In Glut of Shale Gas, Societe Generale Sees a Buying Opportunity
Post Date: 10 Sep 2015 Viewed: 482
A supply glut that has kept U.S. natural gas prices trading near a two-year low is a “buying opportunity” in a market set to tighten by the end of 2016, Societe Generale SA said.
Natural gas futures fell in April to the lowest since June 2012 on speculation that supplies will continue to flow out of U.S. shale formations and add to already-high stockpiles. Liquefied gas scheduled to leave the U.S. by tanker late this year, exports to Mexico and demand from domestic power plants are going to start eating away at that surplus, said Societe Generale, which recommended going long on the December 2017 delivery contract.

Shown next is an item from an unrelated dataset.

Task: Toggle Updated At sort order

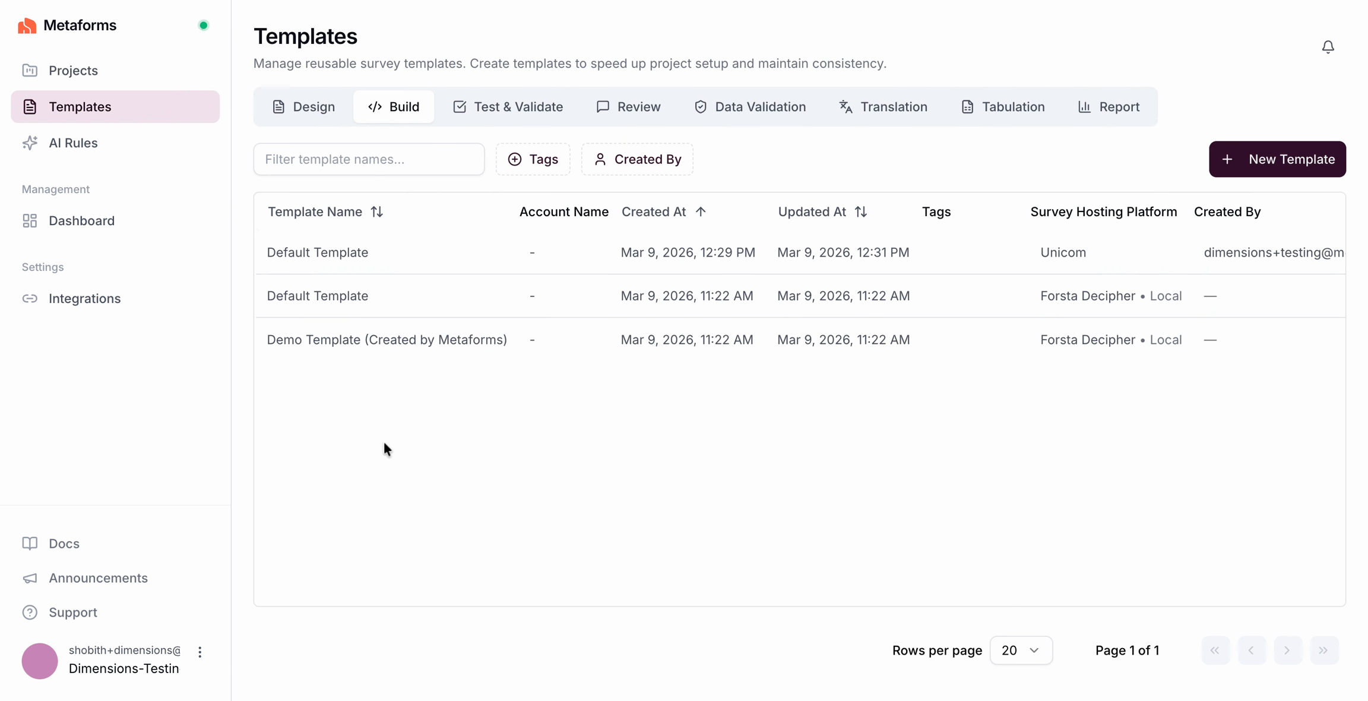Action: [x=861, y=212]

“The recent drop in longer-dated U.S. natural gas prices represent, in our view, a buying opportunity,” SocGen analysts including Michael Haigh and Breanne Dougherty wrote in a note to clients Wednesday. “Catalysts emerge on both the demand and supply sides of the ledger that will challenge the overarching bearish pressure and potentially trigger bullish undercurrents” by the fourth quarter of 2016, they said.

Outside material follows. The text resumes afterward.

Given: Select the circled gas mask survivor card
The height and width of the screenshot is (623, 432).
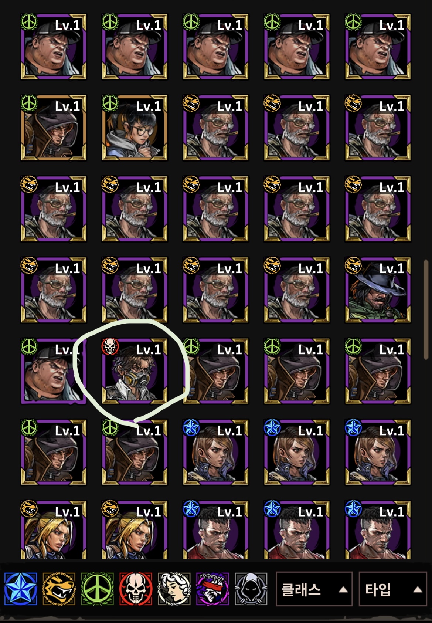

The bank is bullish on dated gas contracts as Cheniere Energy Inc. prepares to start the first liquefied natural gas export terminal to be placed into service in 46 years. More LNG projects in the works are set to turn the U.S. into the world’s third-largest gas supplier by 2020, according to the International Energy Agency.

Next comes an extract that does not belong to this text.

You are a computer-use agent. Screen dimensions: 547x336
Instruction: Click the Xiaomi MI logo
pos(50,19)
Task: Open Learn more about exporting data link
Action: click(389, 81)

While U.S. gas leaves for markets abroad, domestic supply is about to see a “dramatic slowdown” in growth next year, according to Societe Generale. The recent collapse in oil prices has hurt drillers’ cash flow profitability and their ability to service debt, it said.
“Our base-case outlook is for a negligible (1%) year-on-year increase,” the bank said. “We expect the prices of high demand months to trade at much bigger premiums once the market tightens.”